研究グループでは、人々の手指衛生実施率の上昇には、それを促進する心理・社会的要因が寄与していると考え、新型コロナ禍に対する社会的関心を示す指標としてテレビの報道時間に着目しました。人々の高い社会的関心があるからこそマスメディアは盛んにコロナ禍を報道し、また同時に、マスメディアが盛んに報道することが人々に「これは社会的に重要なできごとだ」と思わせる効果も持つと考えたからです。そこで、2020年1月1日から2022年3月31日までに放送されたNHKのニュース番組で新型コロナ関連の報道がなされた時間(秒)のデータを入手して、手指衛生実施率との関連を分析しました。状態空間モデル※2 による分析の結果、報道時間(観察前日から前々日の報道時間を引いた差分)は手指衛生実施率の変化に正の影響を及ぼしていることが示されました。具体的には、新型コロナに関する報道が1時間増えた翌日には、手指衛生行動実施率が約1%増加することがわかりました。

本研究成果が社会に与える影響(本研究成果の意義)

本研究成果により、「手指衛生」という感染予防に重要でありながらも、ほとんど遵守されてこなかった規範が、新型コロナ禍という外的要因によって圧倒的な力で浸透したことが示され、また、それを後押しした一因がテレビ報道であったことが示唆されました。これは、社会関心のバロメーターとしてのマスメディアの役割とその重要性を再認識させるものだと言えるでしょう。また、このように急速に社会に規範が浸透する様を観察できることはめったにありません。新型コロナ禍という自然実験※3 が、そもそも「人はどんな状況であれば規範を遵守するようになるのか」という、人間の社会行動の特徴を解明する手がかりを与えてくれたとも言えるでしょう。

特記事項

<掲載論文>

タイトル:The impact of television on-air time on hand hygiene compliance behaviors during COVID-19 outbreak
著者名:Daiichi Morii, Asako Miura, and Masashi Komori

DOI:https://doi.org/10.1016/j.ajic.2023.03.001


なお、本研究の一部は、大阪大学大学院人間科学研究科ヒューマン・サイエンス・プロジェクト令和3年度採択課題として実施され、また、「日本財団・大阪大学 感染症対策プロジェクト」の一環として行われたものです。


【 詳細はこちら(PDF) 】


森井 大一 連携研究員のコメント
感染対策にとって、コロナという(外部的な)現象が明らかにした最も重要な事実は「人は手指衛生行動を遵守しうる存在である」ということです。これだけでも大発見と思っています。


用語説明

※1 「真実の口」キャンペーン
来院者の手指衛生実施を促進するために2018年に大阪大学医学部附属病院が実施したキャンペーン。病院1階に置かれたアルコール消毒液設置ブースを「真実の口」(ローマの観光名所)に見立て、口の中に手を入れる行動を誘発することで手指衛生実施率の向上を狙ったもの。

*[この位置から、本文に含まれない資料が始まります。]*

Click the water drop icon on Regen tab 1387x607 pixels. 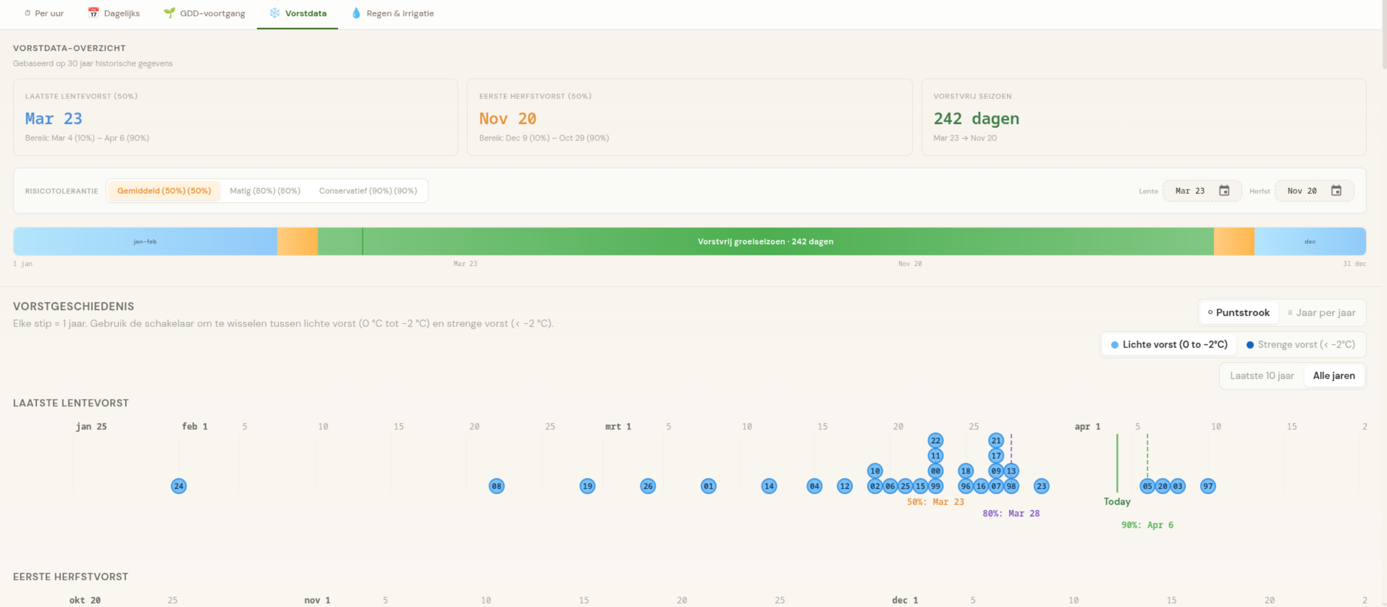pyautogui.click(x=356, y=13)
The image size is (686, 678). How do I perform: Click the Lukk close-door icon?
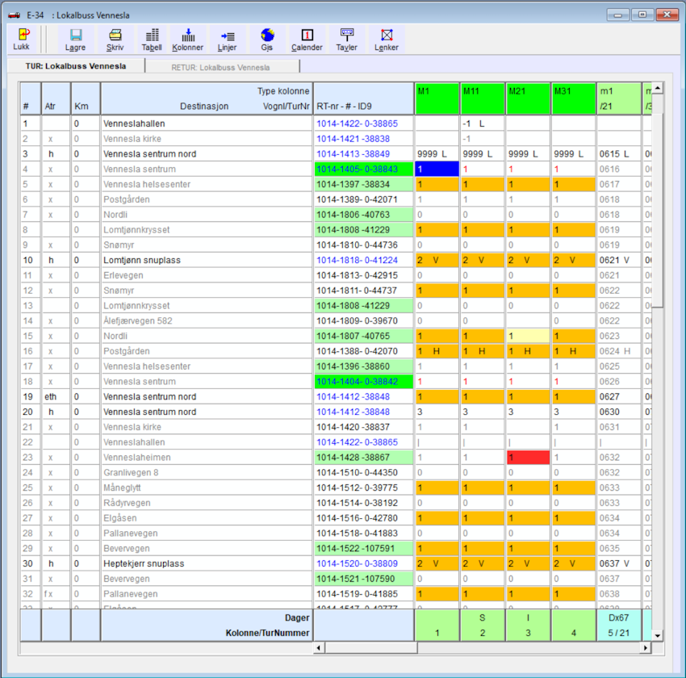point(22,36)
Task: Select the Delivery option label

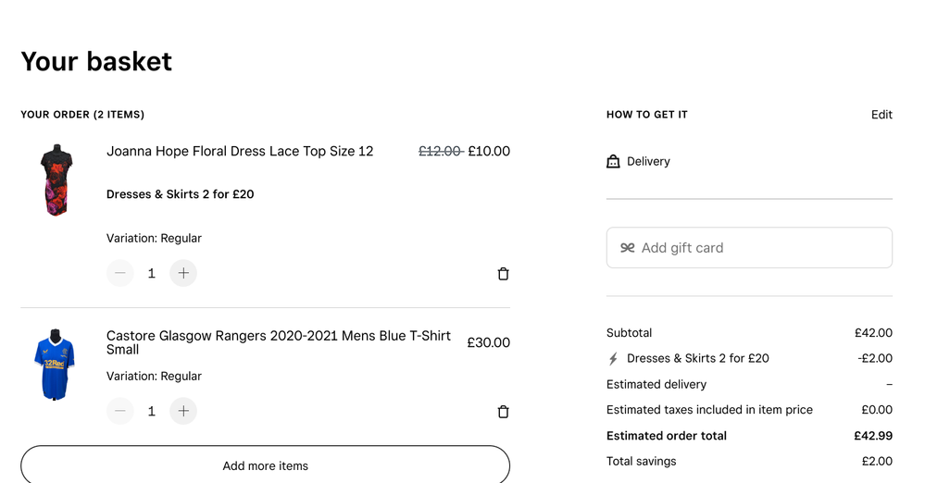Action: tap(648, 161)
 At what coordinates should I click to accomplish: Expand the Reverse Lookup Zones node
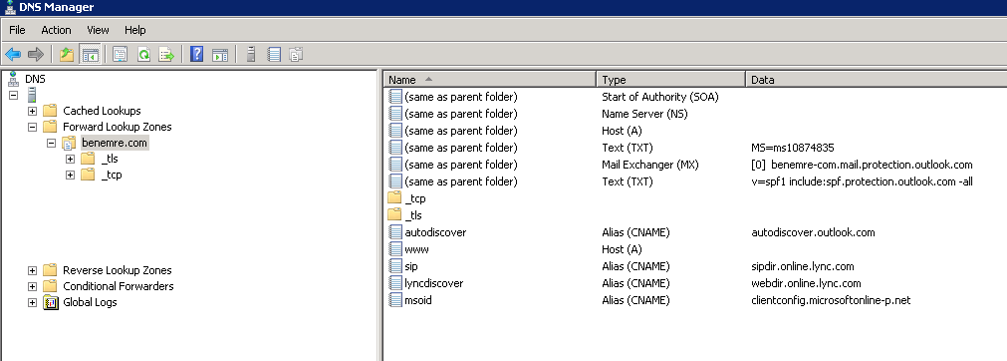coord(32,270)
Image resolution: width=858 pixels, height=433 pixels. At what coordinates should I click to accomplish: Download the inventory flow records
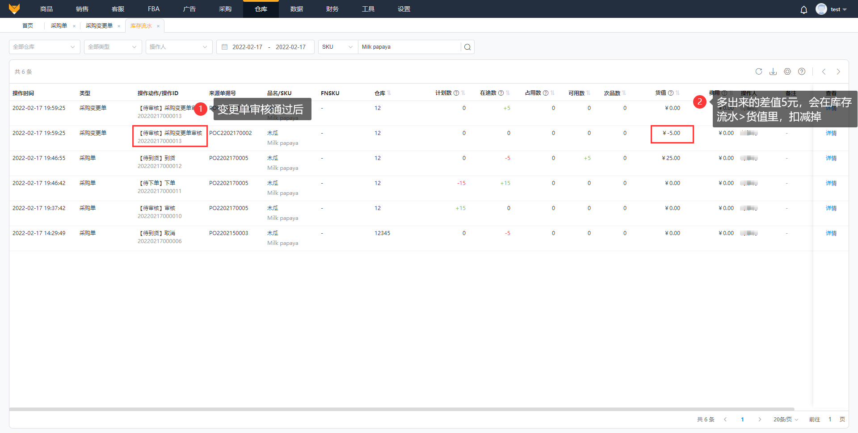[773, 71]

https://www.hosp.med.osaka-u.ac.jp/topics/detail.php?id=325


※2 状態空間モデル
観測されるデータの背後にある「状態」を推定するために使われる統計モデル。観測データに含まれるノイズや不確実性を考慮した推定が可能となる。時系列データの分析によく使われる。

※3 自然実験
研究者が意図的に参加者を集めたり、条件を操作したりするのではなく、実社会に自然に生じた現象の原因と結果を観察することで因果関係を考察したり、ある条件の有無が結果に及ぼす影響を比較したりすること。